[Task description] Gather each line of the material that contains the word "pixels", treating uppercase and lowercase as different.

[Information given]
================================

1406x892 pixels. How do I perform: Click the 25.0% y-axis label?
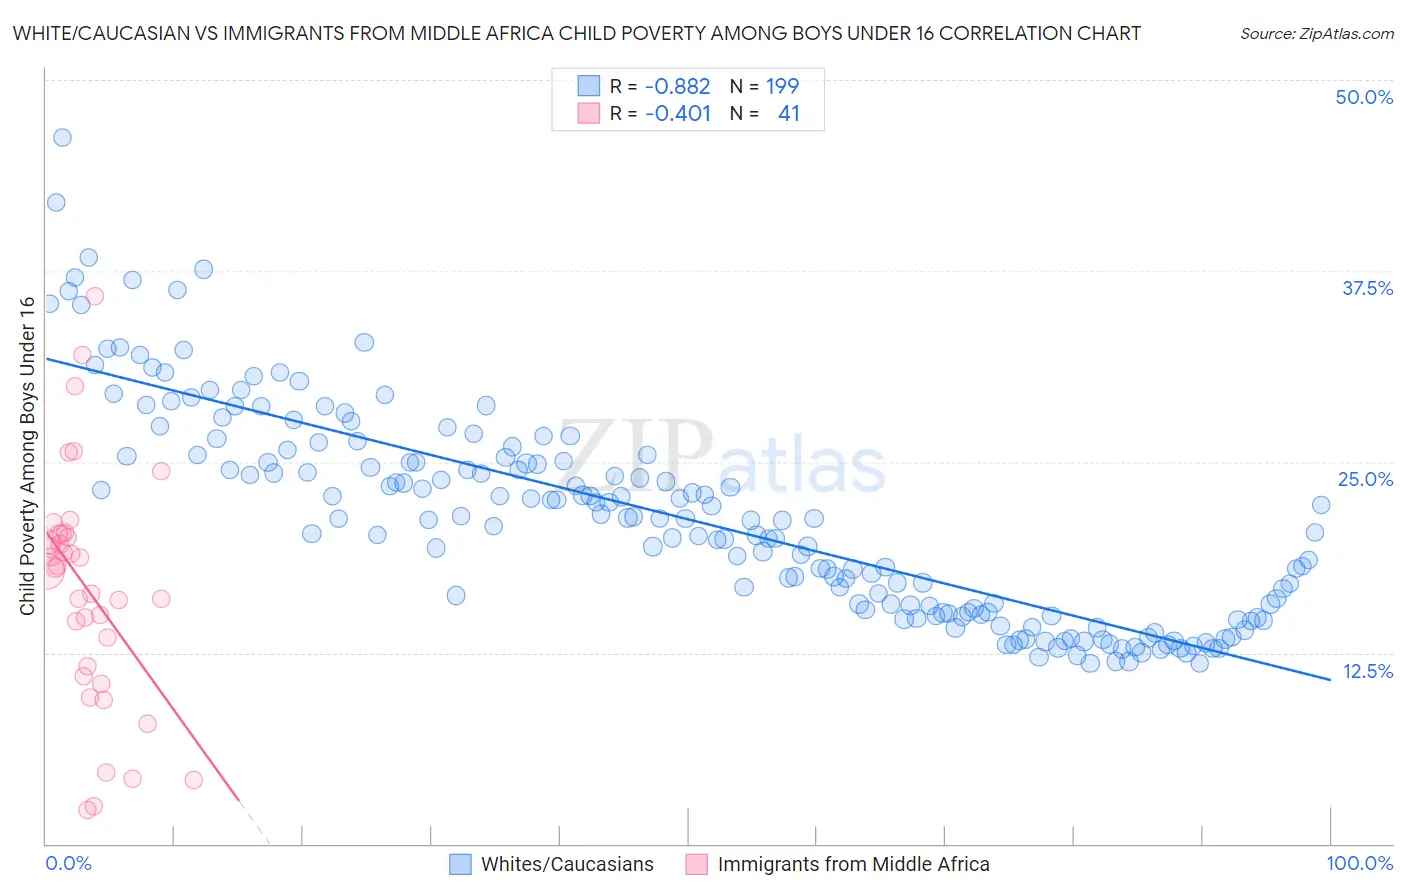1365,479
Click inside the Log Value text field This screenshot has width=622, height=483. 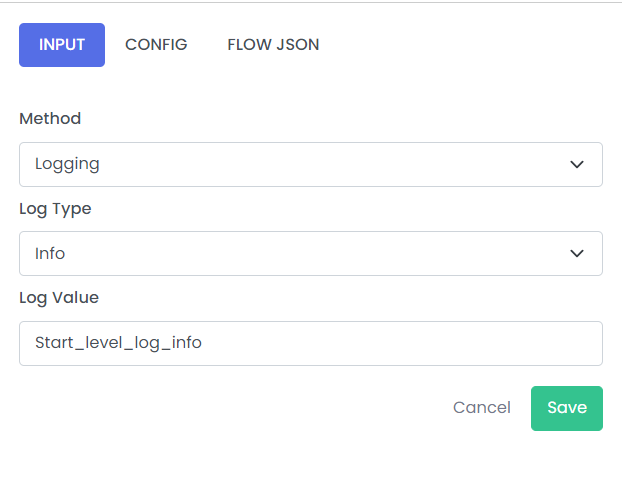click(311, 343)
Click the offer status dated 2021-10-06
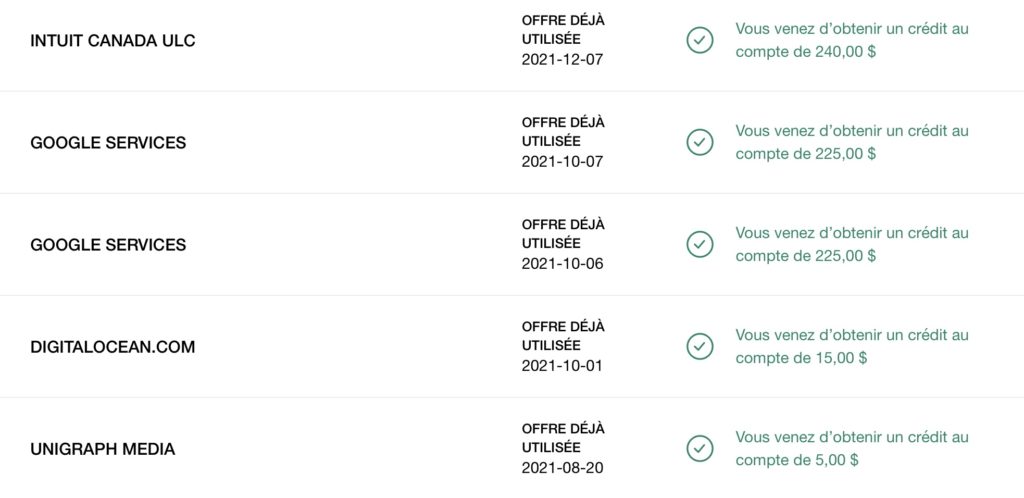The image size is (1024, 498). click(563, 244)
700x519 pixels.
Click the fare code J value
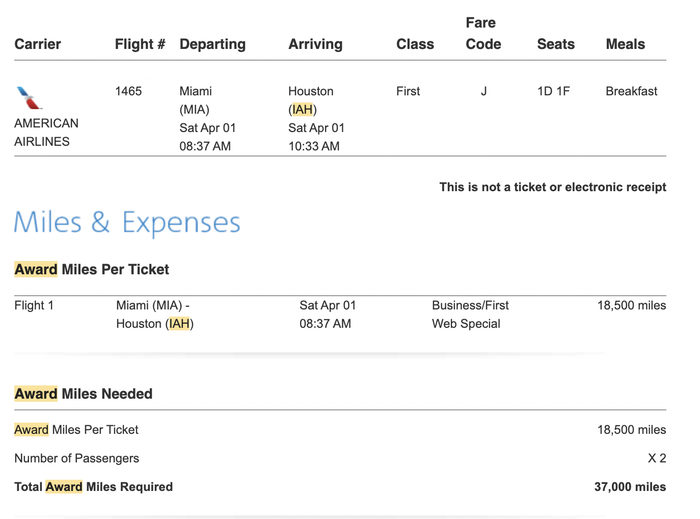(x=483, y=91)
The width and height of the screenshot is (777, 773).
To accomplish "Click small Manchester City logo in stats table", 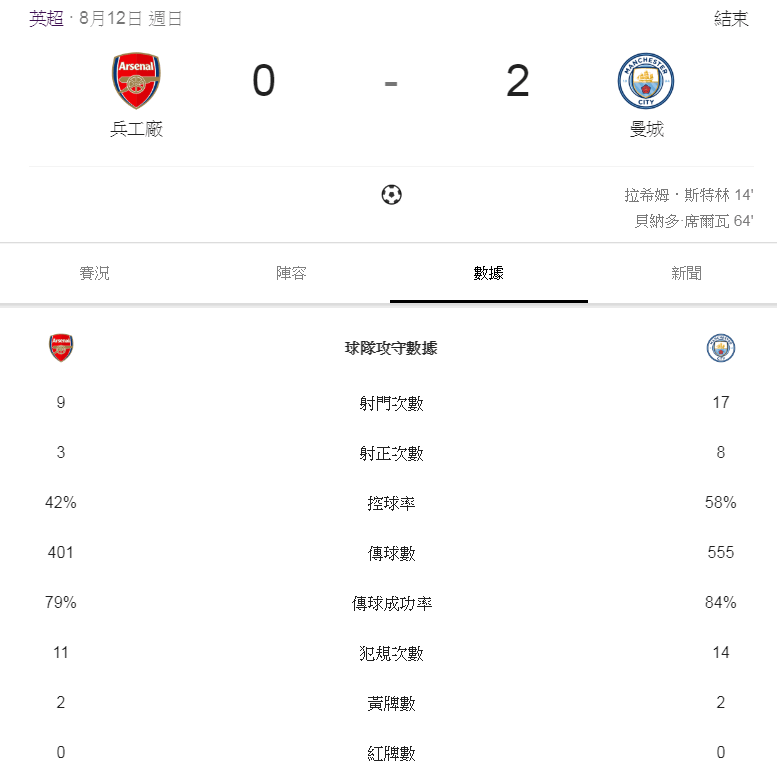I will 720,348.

================================

[Response below]
1406x892 pixels. How do I perform: Click the 25.0% y-axis label?
700x519 pixels.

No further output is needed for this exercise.